Andy Warhol

Andy Warhol
Jean-Michel Basquiat, 1983
Patti Smith, c. 1972
Debbie Harry

Andy Warhol (born August 6, 1928 in Pittsburgh, PA/US − died February 22, 1987 in Manhattan, New York City, US) was an American painter, graphic artist, filmmaker and photographer and one of the leading exponents of the visual art movement known as Pop Art.
Andy Warhol was born Andrew Warhola, the third son of a poor Slovak immigrant family. After an apprenticeship as a window dresser, he studied art history as well as pictorial design, sociology and psychology at the Carnegie Institute of Technology in Pittsburgh from 1945 to 1949. He then moved to New York, where he called himself Andy Warhol and worked successfully as a freelance commercial artist for fashion magazines, illustrator and window dresser until 1960. In the early 1960s, Andy Warhol decided to become a freelance artist. He continued to focus on the world of consumerism and mass production. He collected motifs familiar to Americans from all kinds of media and familiarized himself with silkscreen printing, which he used to produce serial images of his motifs. Warhol had his first exhibition in 1962 with the controversial Campbell’s Soup Cans series, which attracted widespread attention and brought him instant fame.

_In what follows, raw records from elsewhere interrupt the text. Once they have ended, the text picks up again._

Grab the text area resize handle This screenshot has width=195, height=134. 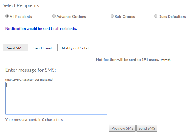106,113
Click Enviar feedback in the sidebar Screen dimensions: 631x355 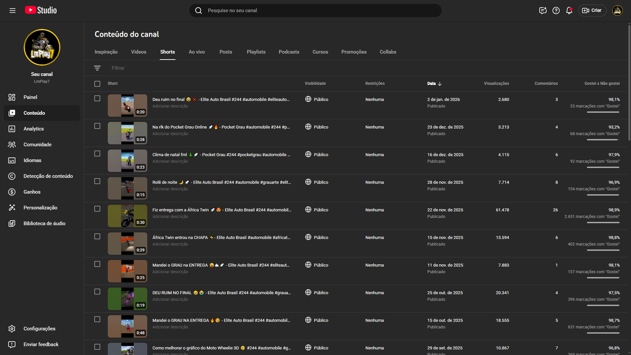tap(41, 344)
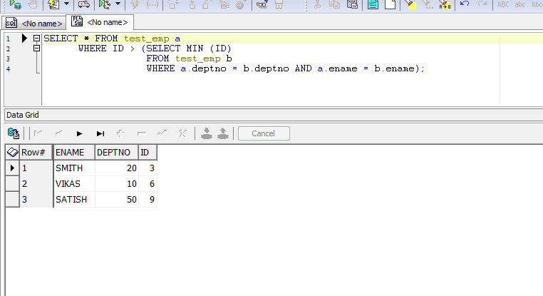Click the cyan document icon in toolbar
Screen dimensions: 543x296
pyautogui.click(x=373, y=4)
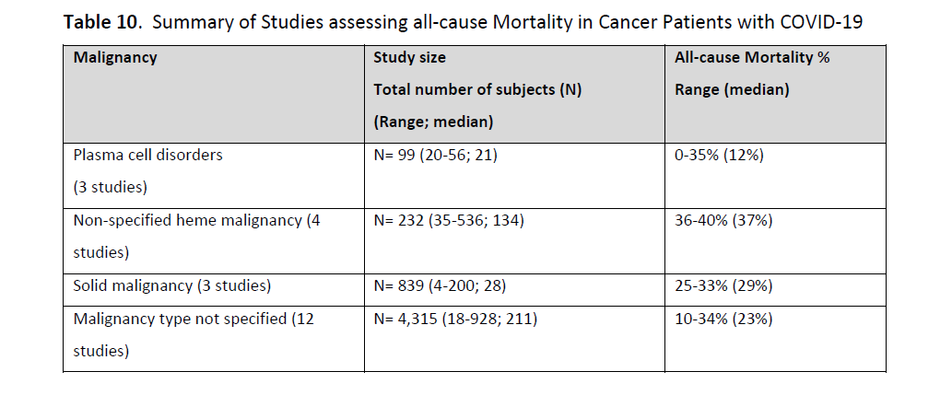The width and height of the screenshot is (952, 395).
Task: Select the 'Range (median)' header line
Action: 732,90
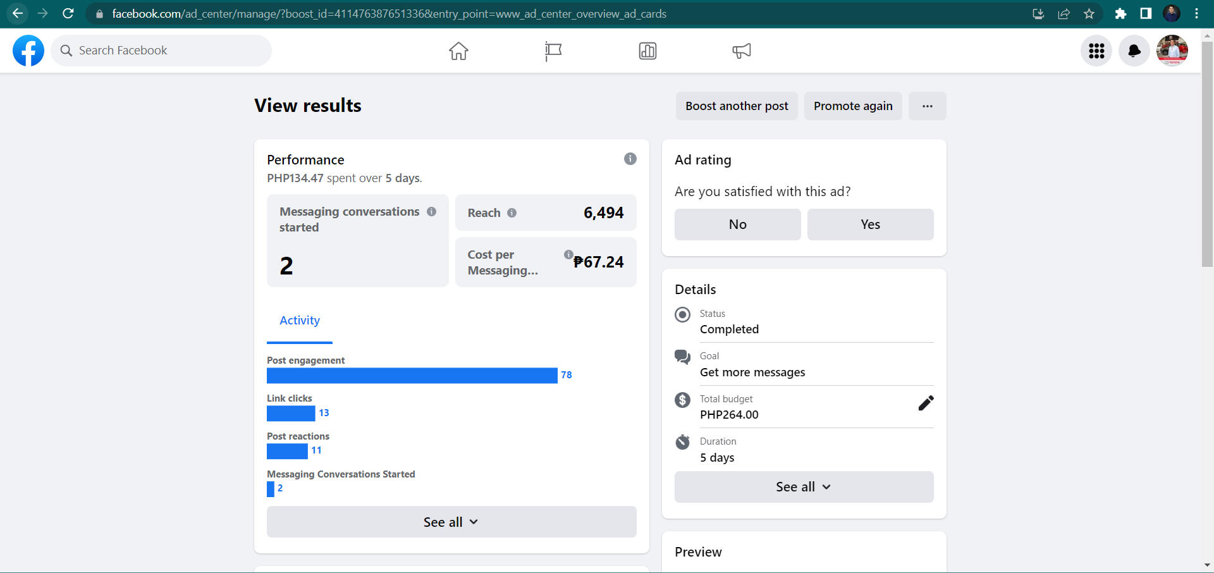
Task: Answer No to ad satisfaction
Action: pos(737,225)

In the same year, Warhol also founded his first “Factory” studio in a factory building, which soon became an artistic hotspot and the scene of extravagant parties. During his career, Andy Warhol created over 60 experimental films, founded the magazine “Interview” and was the music producer of the rock band Velvet Underground. He also worked with many other types of media.

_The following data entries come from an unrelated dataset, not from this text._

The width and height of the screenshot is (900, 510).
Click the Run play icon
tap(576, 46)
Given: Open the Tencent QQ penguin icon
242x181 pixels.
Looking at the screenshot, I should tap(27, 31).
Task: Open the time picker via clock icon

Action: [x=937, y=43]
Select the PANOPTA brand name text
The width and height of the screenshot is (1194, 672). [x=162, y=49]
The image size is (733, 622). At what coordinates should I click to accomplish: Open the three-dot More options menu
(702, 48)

Andy Warhol is considered a pioneer in the field of photography. He was one of the first photographers to experiment with the instant camera and use it as an artistic medium.
From the late 1960s until his death in 1987, Warhol almost always carried a Polaroid camera around with him, and he photographed obsessively. He produced a huge collection of instant pictures of friends, lovers, artists, celebrities, socialites, party acquaintances, landscapes, everyday objects, the fashionable and the bizarre, and above all of himself. Andy Warhol once compared his photographs to a “visual diary”: “A picture means I know where I was every minute.” Warhol would certainly have enjoyed Facebook or Instagram, and the range and speed of social media. In the pre-digital age, the Polaroid camera was the medium that provided quick, authentic, and immediate images.

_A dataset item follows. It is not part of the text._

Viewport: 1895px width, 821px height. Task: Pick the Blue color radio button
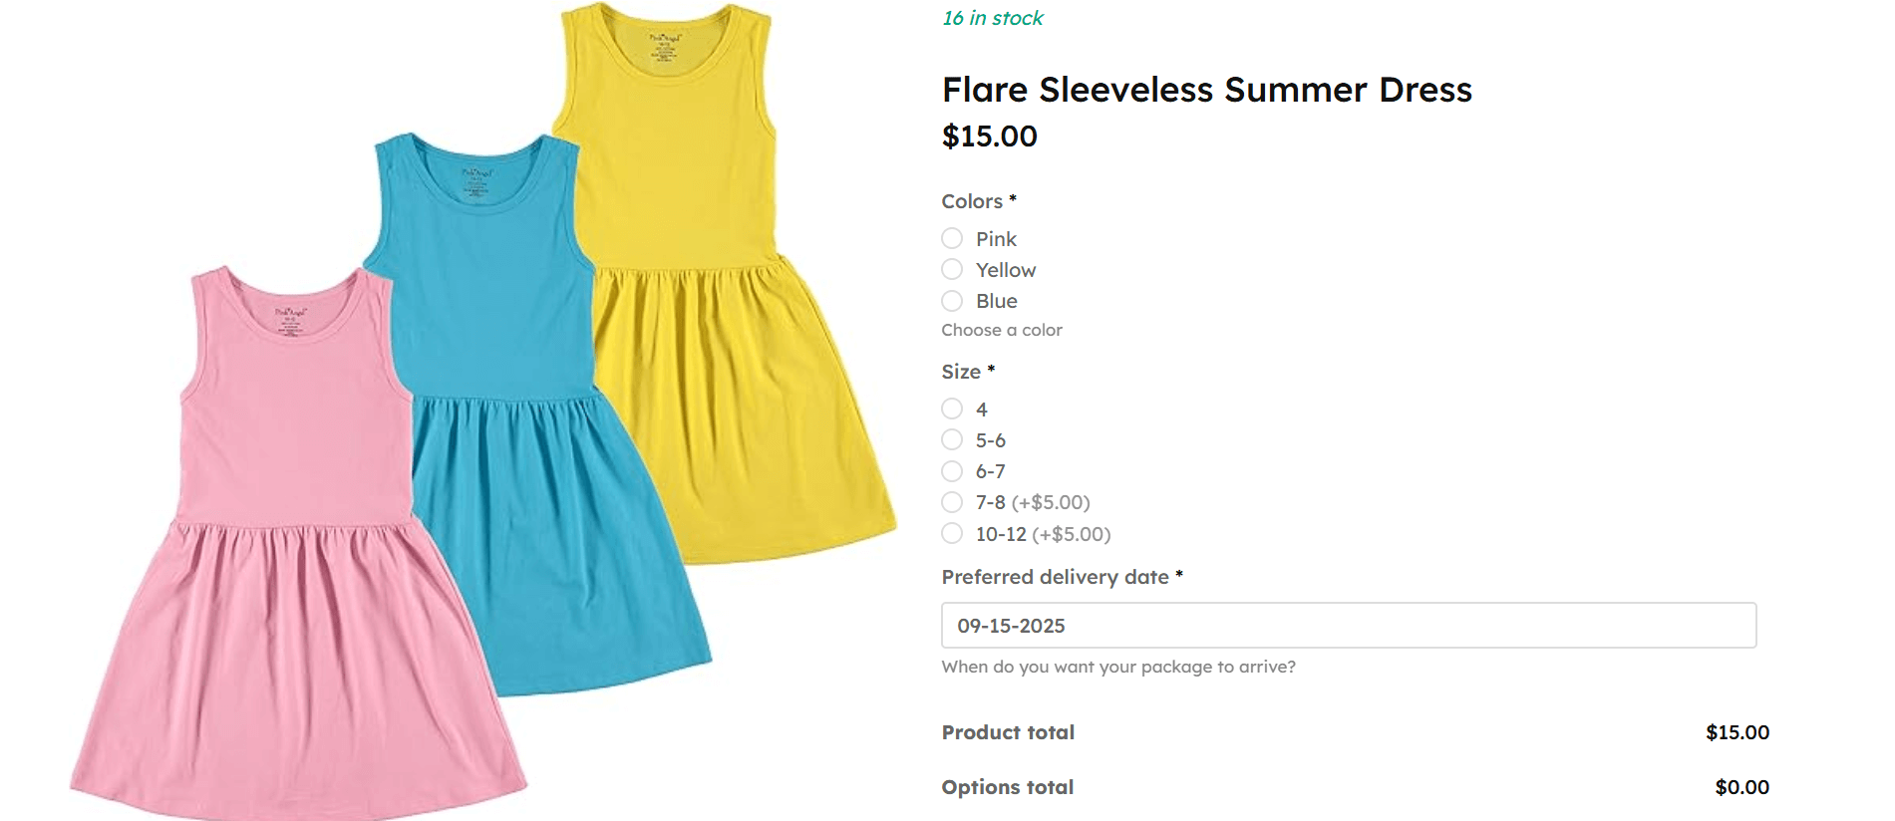coord(952,301)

Andy Warhol mainly used a Polaroid Big Shot for his photographs, a large, chunky contraption designed especially for portrait use. The camera had an optimal focal length set at one meter, but the photographer had to move back and forth in a kind of dance dubbed the “Big Shot Shuffle” until the subject was in focus.
Production of the camera was discontinued in 1973, but Warhol continued to repair his for many years. The Polaroid SX-70 camera also was one of his favorite models.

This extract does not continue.